On 2020/09/08 23:02, Ian S. Worthington wrote:
> Hello Damien --
> 
> Many thanks indeed for this most comprehensive answer.
> 
>> On Linux, one easy thing to check is to look at:
>>
>> cat /sys/block/<disk name>/device/scsi_disk/X:Y:Z:N/zoned_cap
>>
>> A drive managed SMR disk that is no hiding its true nature will say
>> "drive-managed". You will need kernel 5.8 to have this attribute files.
>> Otherwise, you can use SG to inspect the VPD page 0xB1 (block device
>> characteristics). Look for the value of bits 4-5 of byte 8 (ZONED field). If
> the
>> value is 2 (10b), then your disk is a drive managed SMR disk.
> 
> I'm not on 5.8, so I guess that's why I don't have a zoned_cap. But:
> 
> sudo sg_vpd --page=bdc /dev/sda
> Block device characteristics VPD page (SBC):
>   Nominal rotation rate: 5400 rpm
>   Product type: Not specified
>   WABEREQ=0
>   WACEREQ=0
>   Nominal form factor not reported
>   ZONED=0
>   RBWZ=0
>   BOCS=0
>   FUAB=0
>   VBULS=0
>   DEPOPULATION_TIME=0 (seconds)
> 
> sudo sg_vpd --page=bdc -H /dev/sda
> Block device characteristics VPD page (SBC):
>  00     00 b1 00 3c 15 18 00 00  00 00 00 00 00 00 00 00    ...<............
>  10     00 00 00 00 00 00 00 00  00 00 00 00 00 00 00 00    ................
>  20     00 00 00 00 00 00 00 00  00 00 00 00 00 00 00 00    ................
>  30     00 00 00 00 00 00 00 00  00 00 00 00 00 00 00 00    ................
> 
> This seems to suggest that this is NOT a "drive managed SMR disk".  Are there
> other types of SMR disks that could have zoned=0?

zoned=0 means "not reported". So either your disk is a regular CMR one, or it is
a drive-managed SMR one but it is not confirming it :) At this point, you may
want to contact your drive vendor to ask for information.
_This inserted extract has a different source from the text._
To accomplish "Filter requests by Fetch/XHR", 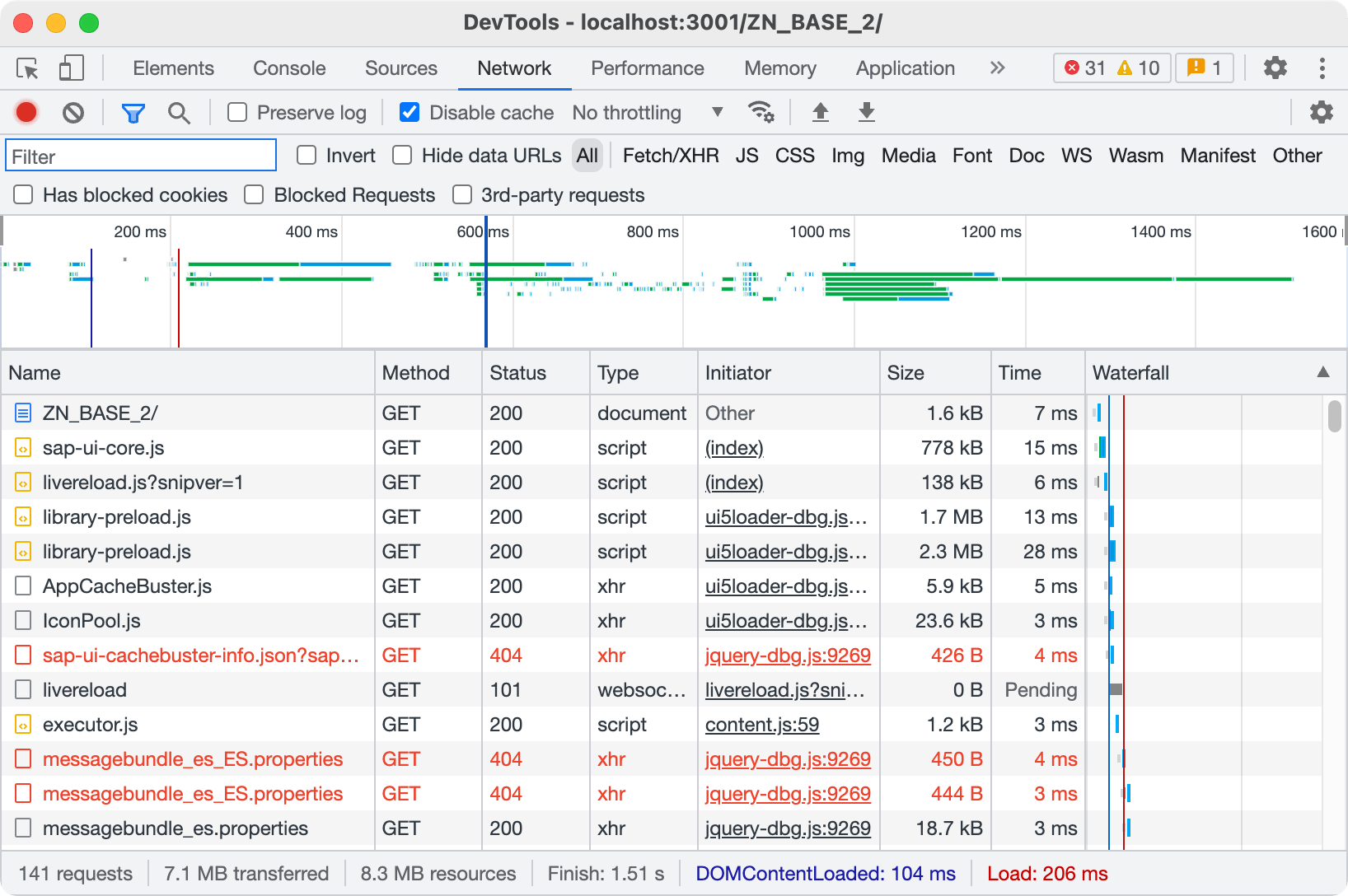I will (670, 156).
Some vendors (e.g. WD)
already have clarified which of their drive models are drive managed SMR. Google
it and you may be able to find more information online.

> 
>>> 1. Why is the average speed, 2MB/s, so much lower than that reported by
>>> CrystalDiskMark?
>>
>> Likely because CrystalDiskMark is very short and does not trigger internal
>> sector management (GC) by the disk. Your 10h run most likely did.
> 
> Unfortunately, it was showing that speed pretty much from the start.  I ran it
> again in three runs, both of 4k randwrite, with sizes of 256MB and 1GB (the
> same as I used in my CDM test), and 10GB, viz:
> 
> sudo fio --name SPINUP      --eta-newline=5s --eta-interval=5s
> -filename=/dev/sda --rw=randwrite --size=100t --io_size=14t --ioengine=libaio
> --iodepth=4 --direct=1 --numjobs=1 --runtime=1m --group_reporting
> --blocksize=4k
> sudo fio --name 4K256m   --eta-newline=5s --eta-interval=5s -filename=/dev/sda
> --rw=randwrite --size=256m --io_size=256m --ioengine=libaio --iodepth=1
> --direct=1 --numjobs=1 --group_reporting --blocksize=4k
> sudo fio --name 4K1g     --eta-newline=5s --eta-interval=5s -filename=/dev/sda
> --rw=randwrite --size=1g   --io_size=1g   --ioengine=libaio --iodepth=1
> --direct=1 --numjobs=1 --group_reporting --blocksize=4k
> sudo fio --name 4K10g    --eta-newline=5s --eta-interval=5s -filename=/dev/sda
> --rw=randwrite --size=10g   --io_size=10g   --ioengine=libaio --iodepth=1
> --direct=1 --numjobs=1 --group_reporting --blocksize=4k --runtime=5m
> 
> size   KiB/s bw-min  max  avg (KiB/s)
> 256MB  3216    1600  6896 3216
>   1G   3265    1712 12008 3263
>  10G   2886    1264  6976 2885

4K@QD=4 random write at 3MB/s is actually pretty normal. That is about 800 IOPS.
I am getting similar results with CMR disks too.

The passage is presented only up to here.